[Collected data]
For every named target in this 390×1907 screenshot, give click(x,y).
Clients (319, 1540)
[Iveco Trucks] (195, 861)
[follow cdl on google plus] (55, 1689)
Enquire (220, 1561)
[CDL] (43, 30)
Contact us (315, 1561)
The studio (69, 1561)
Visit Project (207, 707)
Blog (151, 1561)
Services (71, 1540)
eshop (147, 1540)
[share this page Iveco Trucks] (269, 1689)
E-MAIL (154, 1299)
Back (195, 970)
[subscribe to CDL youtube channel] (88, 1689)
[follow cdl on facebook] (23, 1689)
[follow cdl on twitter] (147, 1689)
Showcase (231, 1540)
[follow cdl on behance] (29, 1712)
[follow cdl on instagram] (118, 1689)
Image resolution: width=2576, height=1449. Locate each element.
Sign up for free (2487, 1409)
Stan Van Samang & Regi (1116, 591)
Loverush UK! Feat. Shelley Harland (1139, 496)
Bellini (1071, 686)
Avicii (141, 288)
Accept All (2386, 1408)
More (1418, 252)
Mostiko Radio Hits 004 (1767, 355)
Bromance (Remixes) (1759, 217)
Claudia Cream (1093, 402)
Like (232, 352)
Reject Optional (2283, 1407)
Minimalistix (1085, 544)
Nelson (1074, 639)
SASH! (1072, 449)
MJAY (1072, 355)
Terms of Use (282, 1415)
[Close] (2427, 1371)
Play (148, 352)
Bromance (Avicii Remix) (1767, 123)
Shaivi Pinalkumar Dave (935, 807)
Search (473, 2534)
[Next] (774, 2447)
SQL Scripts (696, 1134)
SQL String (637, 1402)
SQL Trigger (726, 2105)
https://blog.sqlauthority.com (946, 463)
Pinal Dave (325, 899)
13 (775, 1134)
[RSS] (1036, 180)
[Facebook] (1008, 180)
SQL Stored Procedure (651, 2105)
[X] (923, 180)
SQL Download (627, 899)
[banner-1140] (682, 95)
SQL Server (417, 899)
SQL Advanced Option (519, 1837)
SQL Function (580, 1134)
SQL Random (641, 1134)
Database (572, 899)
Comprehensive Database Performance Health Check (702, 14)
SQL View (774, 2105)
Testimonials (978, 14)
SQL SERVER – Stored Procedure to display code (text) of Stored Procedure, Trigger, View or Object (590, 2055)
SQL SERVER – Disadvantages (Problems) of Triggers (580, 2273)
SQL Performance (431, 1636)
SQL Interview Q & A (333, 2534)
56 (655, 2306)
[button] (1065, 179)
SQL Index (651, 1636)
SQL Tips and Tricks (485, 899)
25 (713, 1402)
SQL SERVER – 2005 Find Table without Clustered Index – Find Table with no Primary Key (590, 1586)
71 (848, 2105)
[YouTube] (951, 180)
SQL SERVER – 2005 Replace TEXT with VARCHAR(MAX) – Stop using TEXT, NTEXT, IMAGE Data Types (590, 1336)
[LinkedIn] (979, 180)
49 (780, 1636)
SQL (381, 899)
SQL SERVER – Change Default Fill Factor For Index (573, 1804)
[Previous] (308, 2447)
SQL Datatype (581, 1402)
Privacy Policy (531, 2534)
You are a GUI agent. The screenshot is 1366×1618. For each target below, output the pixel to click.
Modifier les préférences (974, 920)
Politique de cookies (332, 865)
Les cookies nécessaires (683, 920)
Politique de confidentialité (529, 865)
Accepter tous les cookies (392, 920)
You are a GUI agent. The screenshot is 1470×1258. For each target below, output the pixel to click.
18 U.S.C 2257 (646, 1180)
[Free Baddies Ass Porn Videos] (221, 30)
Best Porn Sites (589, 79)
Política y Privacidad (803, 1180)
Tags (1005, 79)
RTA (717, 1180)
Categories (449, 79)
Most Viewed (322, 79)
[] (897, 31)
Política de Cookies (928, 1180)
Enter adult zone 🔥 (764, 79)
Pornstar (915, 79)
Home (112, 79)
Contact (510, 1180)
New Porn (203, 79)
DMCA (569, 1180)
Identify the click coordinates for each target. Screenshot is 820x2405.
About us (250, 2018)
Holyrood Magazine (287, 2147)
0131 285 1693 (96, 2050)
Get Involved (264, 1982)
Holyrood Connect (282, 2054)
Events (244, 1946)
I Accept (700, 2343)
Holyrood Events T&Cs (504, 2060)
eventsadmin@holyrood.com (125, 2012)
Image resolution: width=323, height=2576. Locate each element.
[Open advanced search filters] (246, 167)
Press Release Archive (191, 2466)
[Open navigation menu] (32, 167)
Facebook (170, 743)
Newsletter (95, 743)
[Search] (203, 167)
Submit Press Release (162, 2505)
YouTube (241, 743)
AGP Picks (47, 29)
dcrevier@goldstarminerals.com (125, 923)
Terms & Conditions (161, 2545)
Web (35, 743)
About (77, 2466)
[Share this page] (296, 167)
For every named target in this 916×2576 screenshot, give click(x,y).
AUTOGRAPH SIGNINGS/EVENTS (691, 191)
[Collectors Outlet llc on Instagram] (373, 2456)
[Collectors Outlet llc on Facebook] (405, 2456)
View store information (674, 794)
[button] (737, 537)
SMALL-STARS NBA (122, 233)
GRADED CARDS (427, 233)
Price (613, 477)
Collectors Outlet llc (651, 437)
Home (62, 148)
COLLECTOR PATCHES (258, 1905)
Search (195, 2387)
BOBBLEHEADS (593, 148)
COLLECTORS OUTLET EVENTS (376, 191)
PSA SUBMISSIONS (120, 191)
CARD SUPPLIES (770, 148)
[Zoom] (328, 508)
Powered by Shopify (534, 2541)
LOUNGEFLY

» What is required: In the records above, the line with "Política y Privacidad (803, 1180)" marks the start and the line with "Newsletter (95, 743)" marks the end; copy that stretch exactly, both lines included, and nothing else.

» Written solution:
Política y Privacidad (803, 1180)
Tags (1005, 79)
RTA (717, 1180)
Categories (449, 79)
Most Viewed (322, 79)
[] (897, 31)
Política de Cookies (928, 1180)
Enter adult zone 🔥 (764, 79)
Pornstar (915, 79)
Home (112, 79)
Contact (510, 1180)
New Porn (203, 79)
DMCA (569, 1180)
Identify the click coordinates for each target. Screenshot is 820x2405.
About us (250, 2018)
Holyrood Magazine (287, 2147)
0131 285 1693 (96, 2050)
Get Involved (264, 1982)
Holyrood Connect (282, 2054)
Events (244, 1946)
I Accept (700, 2343)
Holyrood Events T&Cs (504, 2060)
eventsadmin@holyrood.com (125, 2012)
Image resolution: width=323, height=2576. Locate each element.
[Open advanced search filters] (246, 167)
Press Release Archive (191, 2466)
[Open navigation menu] (32, 167)
Facebook (170, 743)
Newsletter (95, 743)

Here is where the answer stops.